*Task objective:*
In the data below, find the line that contains "Διονύσης Αργυρόπουλος (45, 1762)" and the line that contains "NEXT (37, 2067)". Copy both, plus every line between them, exactly.

======== Input records ========

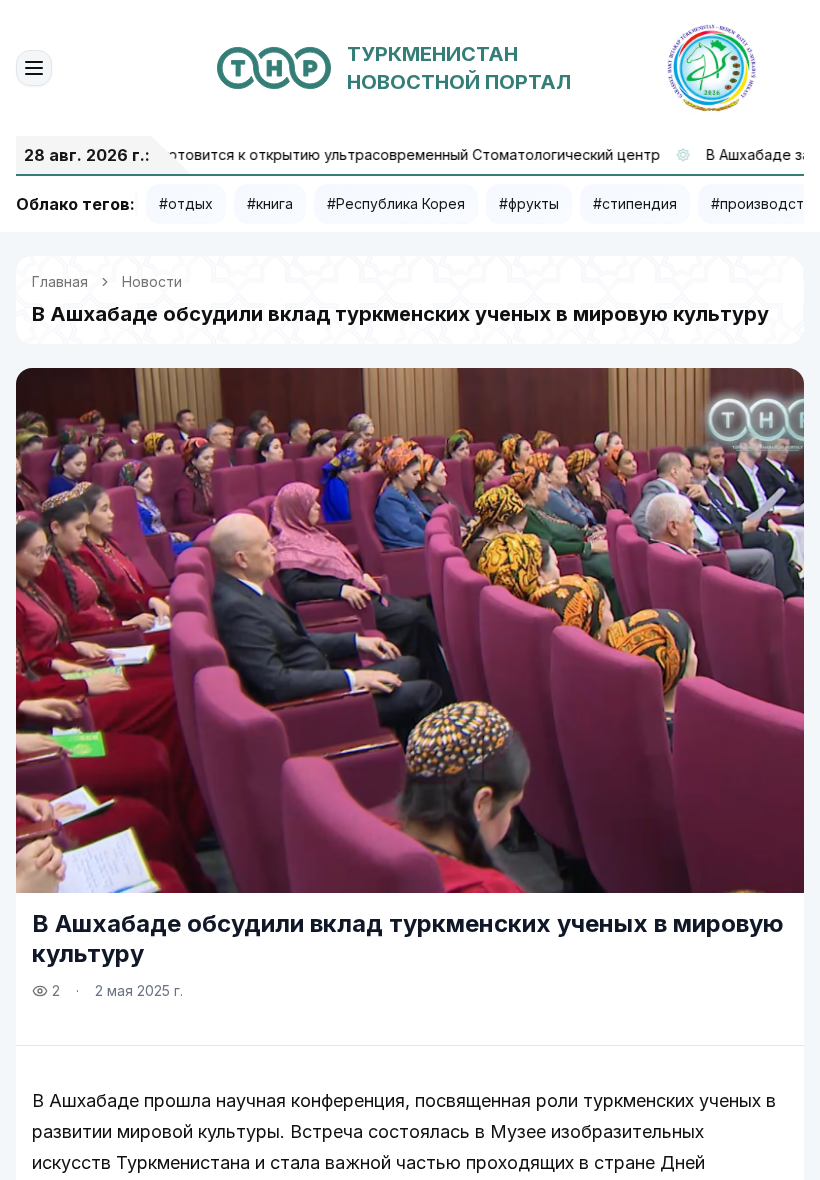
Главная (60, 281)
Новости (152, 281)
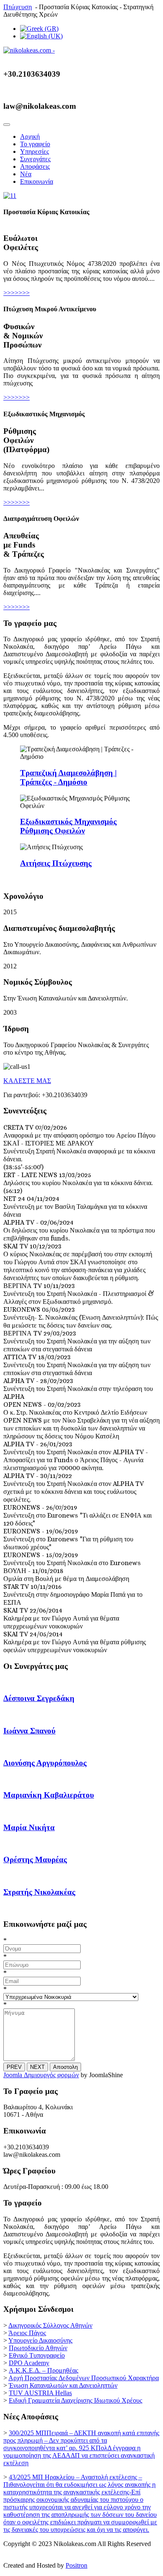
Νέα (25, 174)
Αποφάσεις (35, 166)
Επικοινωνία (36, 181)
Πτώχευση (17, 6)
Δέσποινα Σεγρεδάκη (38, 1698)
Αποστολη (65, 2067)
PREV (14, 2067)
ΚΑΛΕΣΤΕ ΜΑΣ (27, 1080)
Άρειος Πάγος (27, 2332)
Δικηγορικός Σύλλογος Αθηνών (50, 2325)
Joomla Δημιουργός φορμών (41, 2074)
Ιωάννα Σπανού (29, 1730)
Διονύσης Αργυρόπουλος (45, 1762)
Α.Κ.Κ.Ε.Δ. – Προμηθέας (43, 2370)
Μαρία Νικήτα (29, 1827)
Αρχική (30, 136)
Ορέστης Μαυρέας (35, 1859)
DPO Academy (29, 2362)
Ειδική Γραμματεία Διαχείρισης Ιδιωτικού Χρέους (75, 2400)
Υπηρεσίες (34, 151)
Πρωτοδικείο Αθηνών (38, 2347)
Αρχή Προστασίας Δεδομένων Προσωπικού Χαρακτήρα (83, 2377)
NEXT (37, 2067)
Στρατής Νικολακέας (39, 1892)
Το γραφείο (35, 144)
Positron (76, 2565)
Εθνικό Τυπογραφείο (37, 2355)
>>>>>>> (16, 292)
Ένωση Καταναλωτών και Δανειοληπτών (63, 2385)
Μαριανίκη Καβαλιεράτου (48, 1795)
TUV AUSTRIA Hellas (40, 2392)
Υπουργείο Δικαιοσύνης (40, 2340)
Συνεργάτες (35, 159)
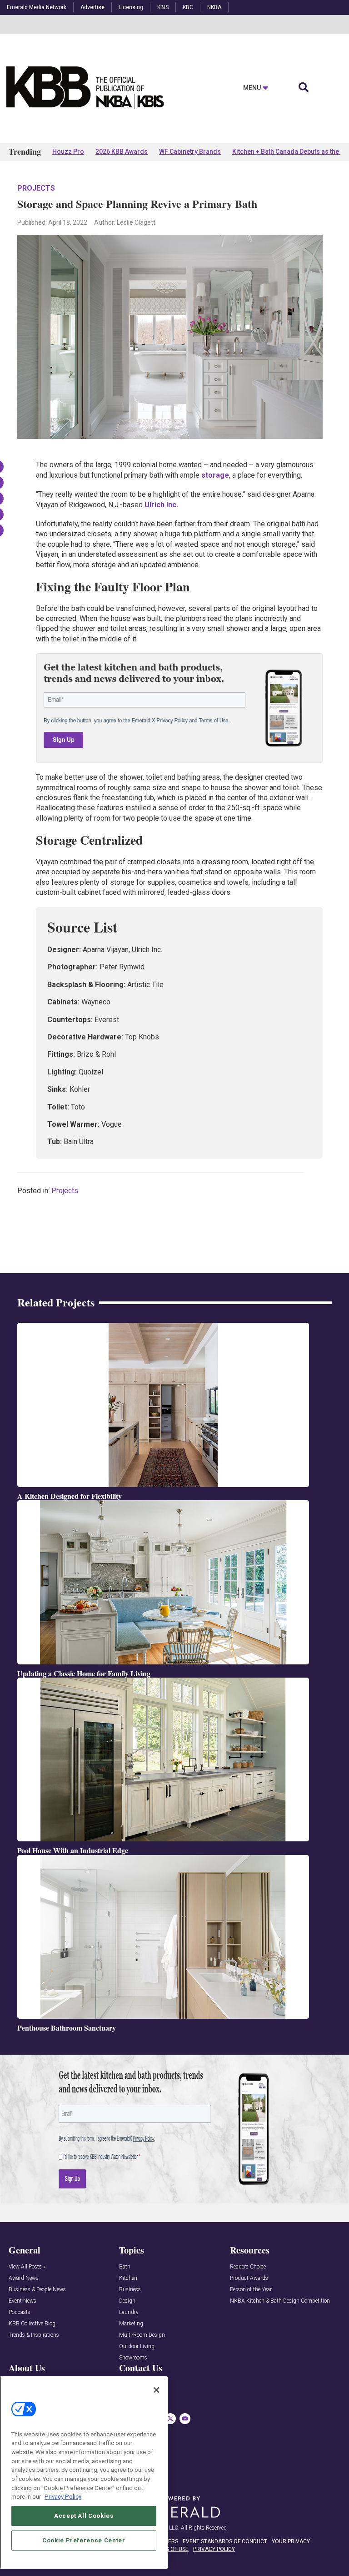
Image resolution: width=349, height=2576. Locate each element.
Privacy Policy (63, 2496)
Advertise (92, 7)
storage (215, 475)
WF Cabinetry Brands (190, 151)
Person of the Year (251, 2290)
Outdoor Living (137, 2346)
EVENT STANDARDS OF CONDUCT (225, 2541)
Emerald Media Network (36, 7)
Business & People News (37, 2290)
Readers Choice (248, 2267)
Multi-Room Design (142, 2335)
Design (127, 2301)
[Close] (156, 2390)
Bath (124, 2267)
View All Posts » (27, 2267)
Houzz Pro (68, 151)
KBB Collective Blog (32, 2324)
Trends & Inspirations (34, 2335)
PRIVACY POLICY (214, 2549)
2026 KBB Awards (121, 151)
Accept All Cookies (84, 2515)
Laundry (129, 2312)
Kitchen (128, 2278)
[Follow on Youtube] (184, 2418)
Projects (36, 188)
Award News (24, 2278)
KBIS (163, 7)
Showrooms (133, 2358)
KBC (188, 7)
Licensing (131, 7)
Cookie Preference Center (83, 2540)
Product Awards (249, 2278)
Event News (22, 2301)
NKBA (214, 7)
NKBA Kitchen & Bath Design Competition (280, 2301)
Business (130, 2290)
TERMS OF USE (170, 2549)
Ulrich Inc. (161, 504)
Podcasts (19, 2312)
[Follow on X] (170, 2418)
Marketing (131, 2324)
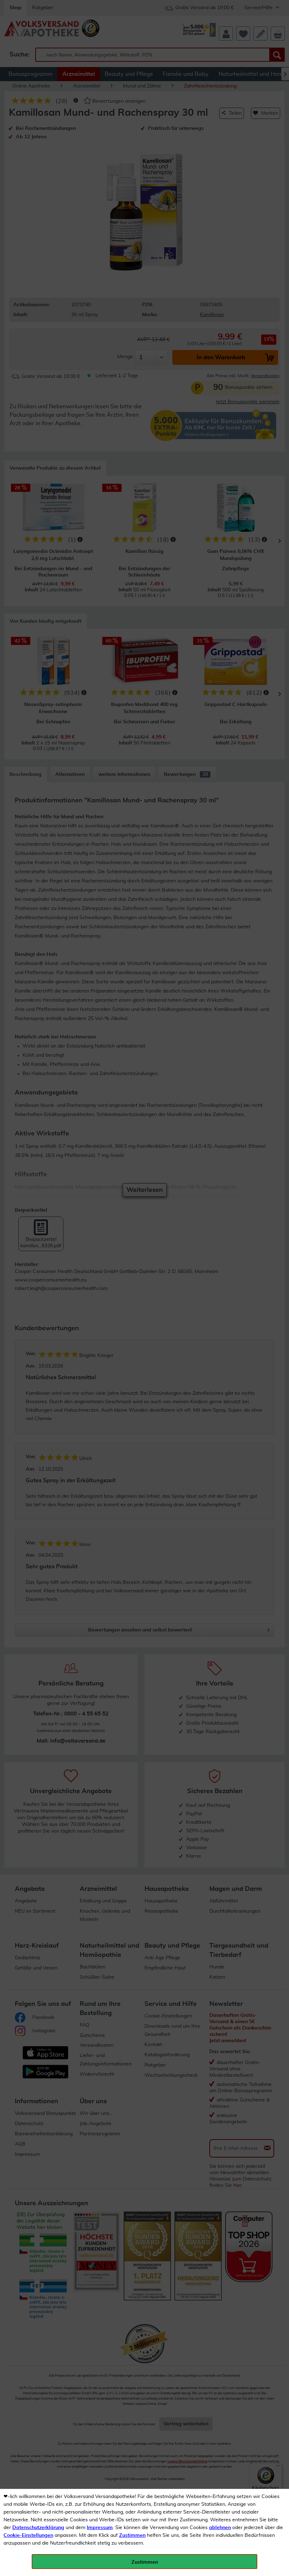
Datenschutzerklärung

========
======== Input records ========

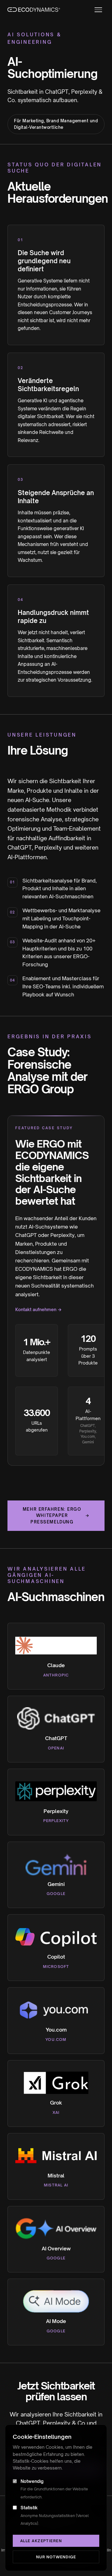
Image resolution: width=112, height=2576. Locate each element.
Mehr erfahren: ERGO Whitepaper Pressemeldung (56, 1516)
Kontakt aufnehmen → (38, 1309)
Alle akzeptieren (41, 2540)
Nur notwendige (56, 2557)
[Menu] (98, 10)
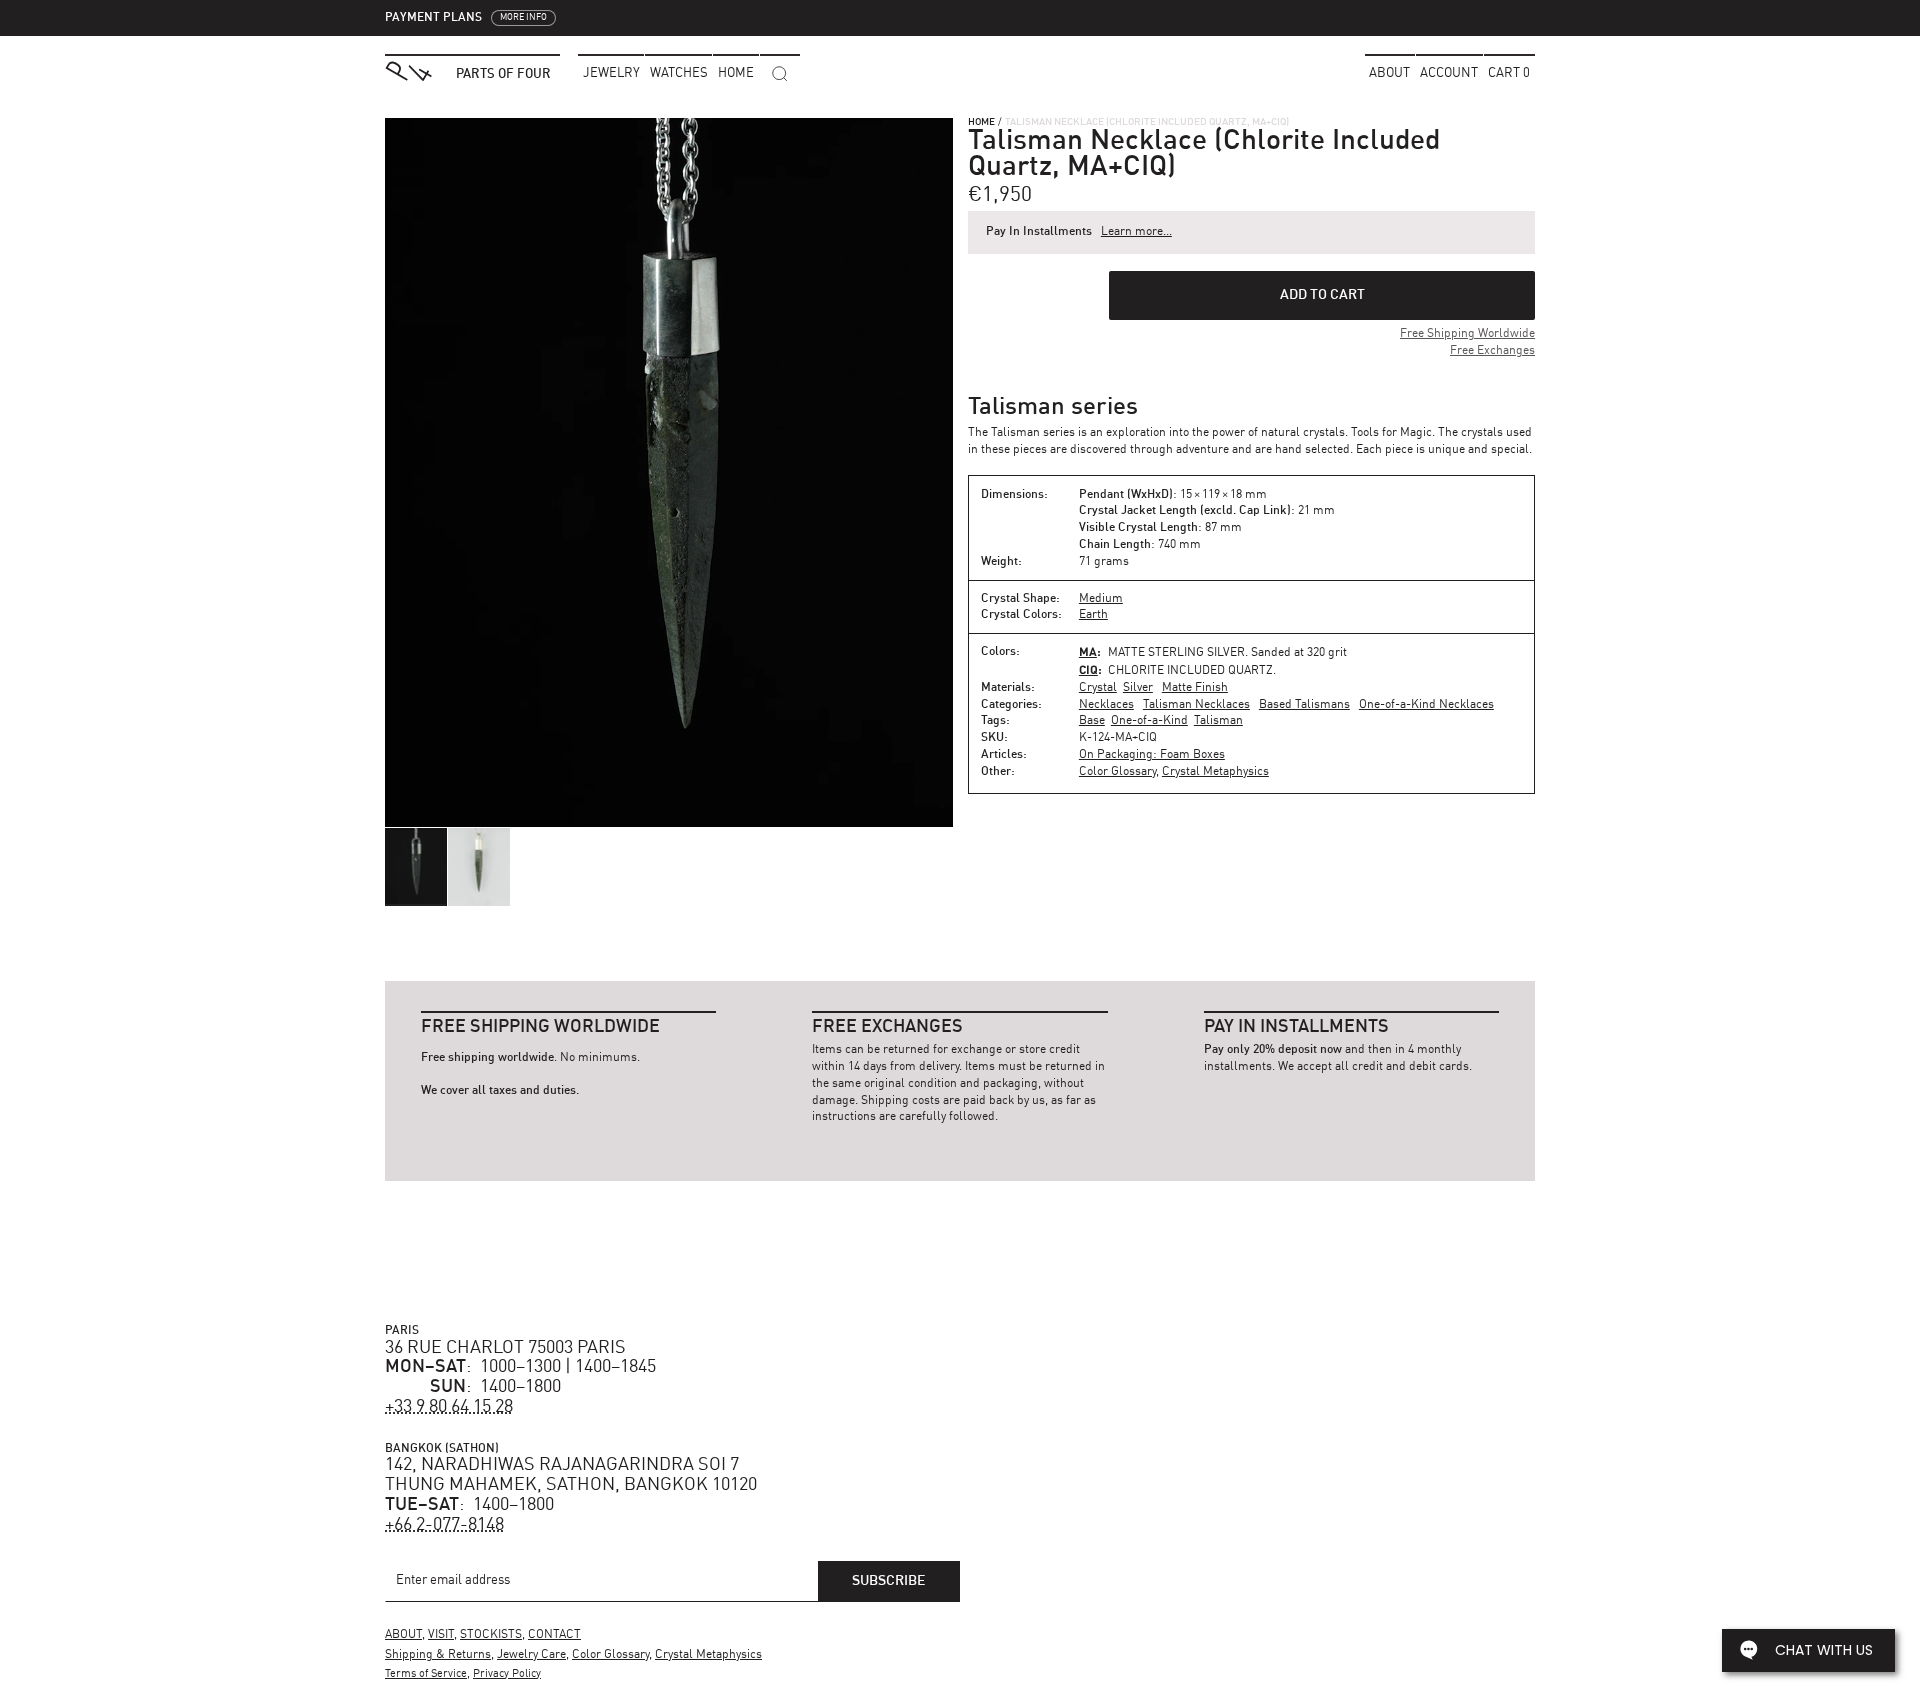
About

========

*Task answer:*
Διονύσης Αργυρόπουλος (45, 1762)
Α.Κ.Κ.Ε.Δ. – Προμηθέας (43, 2370)
Μαρία Νικήτα (29, 1827)
Αρχική (30, 136)
Ορέστης Μαυρέας (35, 1859)
DPO Academy (29, 2362)
Ειδική Γραμματεία Διαχείρισης Ιδιωτικού Χρέους (75, 2400)
Υπηρεσίες (34, 151)
Πρωτοδικείο Αθηνών (38, 2347)
Αρχή Προστασίας Δεδομένων Προσωπικού Χαρακτήρα (83, 2377)
NEXT (37, 2067)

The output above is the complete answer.